The time to do capsnego, then, is after the `SCHEDULING` query has
succeeded, but before the sink has spawned the pulling thread.
#### Mechanism
The sink determines that the upstream elements support pull based
scheduling by doing a `SCHEDULING` query.
The sink initiates the negotiation process by intersecting the results
of `gst_pad_query_caps()` on its sink pad and its peer src pad. This is
the operation performed by `gst_pad_get_allowed_caps()` In the simple
passthrough case, the peer pads caps query should return the
intersection of calling `get_allowed_caps()` on all of its sink pads. In
this way the sink element knows the capabilities of the entire pipeline.
The sink element then fixates the resulting caps, if necessary,
resulting in the flow caps. From now on, the caps query of the sinkpad
will only return these fixed caps meaning that upstream elements will
only be able to produce this format.
If the sink element could not set caps on its sink pad, it should post
an error message on the bus indicating that negotiation was not
possible.
When negotiation succeeded, the sinkpad and all upstream internally
linked pads are activated in pull mode. Typically, this operation will
trigger negotiation on the downstream elements, which will now be forced
to negotiate to the final fixed desired caps of the sinkpad.

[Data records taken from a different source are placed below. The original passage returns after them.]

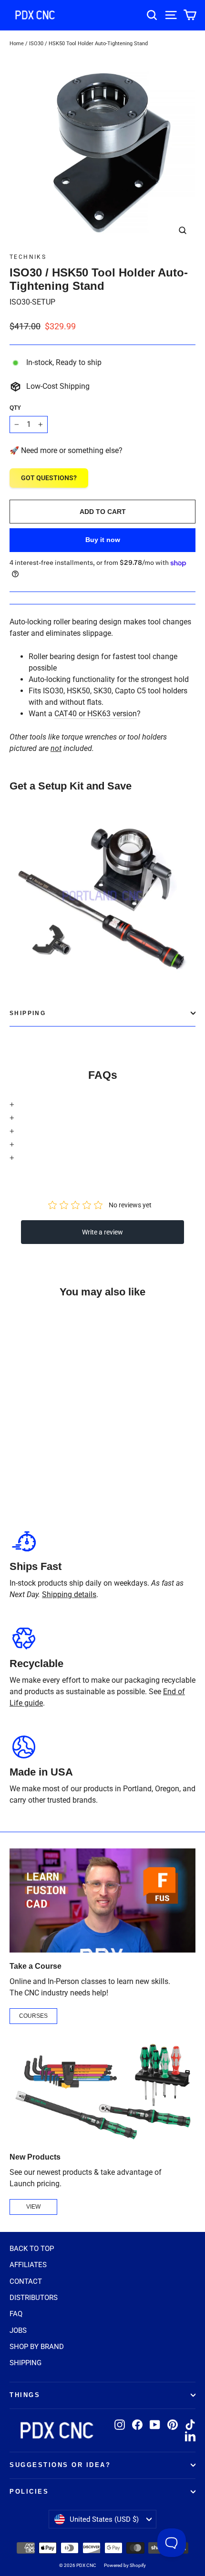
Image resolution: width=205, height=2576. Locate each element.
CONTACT (26, 2281)
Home (17, 43)
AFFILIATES (28, 2264)
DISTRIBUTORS (34, 2297)
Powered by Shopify (125, 2565)
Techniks (28, 257)
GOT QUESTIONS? (49, 478)
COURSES (33, 2016)
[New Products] (102, 2091)
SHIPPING (25, 2363)
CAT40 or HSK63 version (95, 713)
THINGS (25, 2395)
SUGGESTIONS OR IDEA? (60, 2465)
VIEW (33, 2206)
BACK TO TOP (32, 2248)
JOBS (18, 2330)
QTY (15, 408)
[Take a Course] (102, 1900)
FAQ (16, 2314)
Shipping (28, 1013)
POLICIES (29, 2491)
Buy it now (102, 539)
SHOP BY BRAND (37, 2346)
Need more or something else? (72, 450)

After these steps, the sink element returns `ASYNC` from the state change
function. The state will commit to `PAUSED` when the first buffer is
received in the sink. This is needed to provide a consistent API to the
applications that expect `ASYNC` return values from sinks but it also
allows us to perform the remainder of the negotiation outside of the
context of the pulling thread.
### Patterns
We can identify 3 patterns in negotiation:
* Fixed : Can't choose the output format
- Caps encoded in the stream
- A video/audio decoder
- usually uses `gst_pad_use_fixed_caps()`
* Transform
- Caps not modified (passthrough)
- can do caps transform based on element property
- fixed caps get transformed into fixed caps
- videobox
* Dynamic : can choose output format
- A converter element
- depends on downstream caps, needs to do a CAPS query to find
transform.
- usually prefers to use the identity transform
- fixed caps can be transformed into unfixed caps.